Now, when my parser finds the car and boat elements I instantiate:

boat *b = new boat ();
car *c = new car ();

For the boat I can access all members simply as b->name, b->weight, and b->draft. After the C++ objects are instantiated from the XML, we do the whole bunch of object-specific work on each property, so the goal is not to just simply load XML into the program.

The alternative approach:

#define TAG_XML_ATTRIBUTE_NAME              "name"
#define TAG_XML_ATTRIBUTE_WEIGHT            "weight"
#define TAG_XML_ATTRIBUTE_PASSENGERS        "passengers"
#define TAG_XML_ATTRIBUTE_DRAFT             "draft"
. . .

class vehicle {
    public:
    map<string, string> arguments;

    // Get argument by name searching the arguments dictionary.
    string GetArgumentOrEmpty(const string& argumentName);
};

class car : public vehicle {
    public: // All propeties are in the base class dictionary.
};

class boat : public vehicle {
    public: // All propeties are in the base class dictionary.
};

All derived classes have the arguments map; in order to get a property value we scan the dictionary to find the property by name and then read its value, e.g. GetArgumentOrEmpty(TAG_XML_ATTRIBUTE_WEIGHT). CPUs are fast these days, so search the dictionary will not noticeable affect performance. The namespace of elements/attributes goes from structured (as class members) to flat (as #define list), but they will all be in one place. The code is more abstract; although the object processing code gets more complex due to additional indirection, it does not need to change if the attribute name changes; e.g. if passengers in the XML changes to people, the #define will look a little awkward, but the code that uses it won’t have to change:

#define TAG_XML_ATTRIBUTE_PASSENGERS        "people"
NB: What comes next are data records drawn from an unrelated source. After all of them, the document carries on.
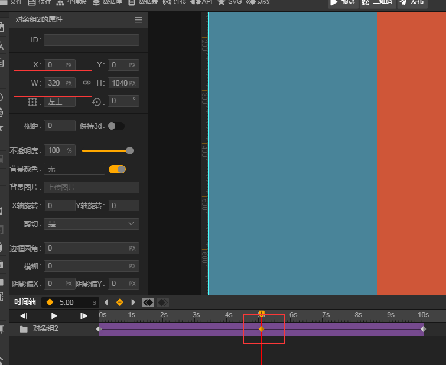The image size is (446, 365).
Task: Click the add keyframe diamond button
Action: pyautogui.click(x=119, y=302)
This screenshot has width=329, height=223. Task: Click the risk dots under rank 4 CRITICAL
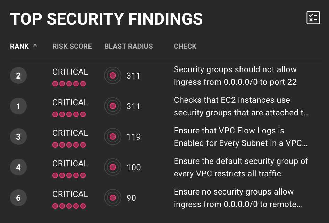click(x=69, y=176)

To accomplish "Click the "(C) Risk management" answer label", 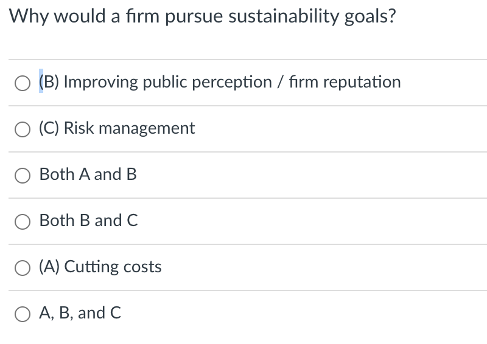I will (x=117, y=128).
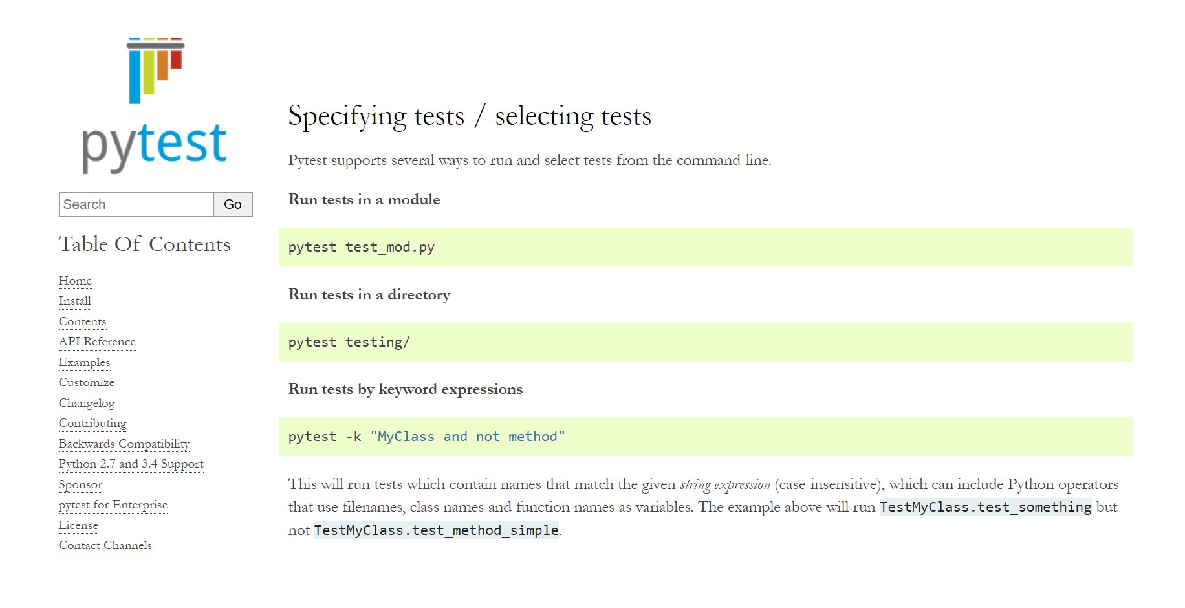Open the Install page link
Screen dimensions: 1185x608
pyautogui.click(x=74, y=301)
Does the dictionary-based property access method present enough benefit to use it for production code instead of using regular class properties? If so, is it only for this specific XML-parsing case or replacing polymorphism with dictionary search and substituting class properties with string names is a better idea in general?

Solution

The dictionary based approach has indeed a couple of advantages:

It's easy to add new new properties to a class/object.
The object loading/saving/creation code would be quite generic.
It's possible to make the properties that belong to classes fully configurable
In fact some game coding experts such as Mike McShaffry ("Game Coding Complete") advocate the use of such kind of "Component" architecture for representing game actors, rather than deep inheritance hierarchies that are more difficult to maintain and enrich.

There are a couple of inconveniences as well:

The class specific processing code would be cluttered with getters
This code would depend heavily on the property naming, which makes configurability less easy.
It would be easy to get bugs into the system due to unnoticed typos: the compiler would not spot these inconsistencies, as it's just litteral data.

So you have to make a difficult choice. My advice would be:

if you have complex class dependent processing code, then it would be les error prone to stick to your original approach. The benefit of the compiler knowing the member variables you're using would be a guarant for reliability.
if you have only a couple of class dependent routines, and if the properties are mostly descriptive and handled in similar manner, then it could make sense to take the map approach
if you need an easily extensible and configurable object structure, the second approach would also be the more flexible approach.

If you go for the map, a couple of thoughts:

you could think of a dictionary between an external property name and an internal integer equivalent to represent it. This would accelerate the map by avoiding lots of string processing overhead.
of you could envisage using unordered_map to avoid too much string comparisons.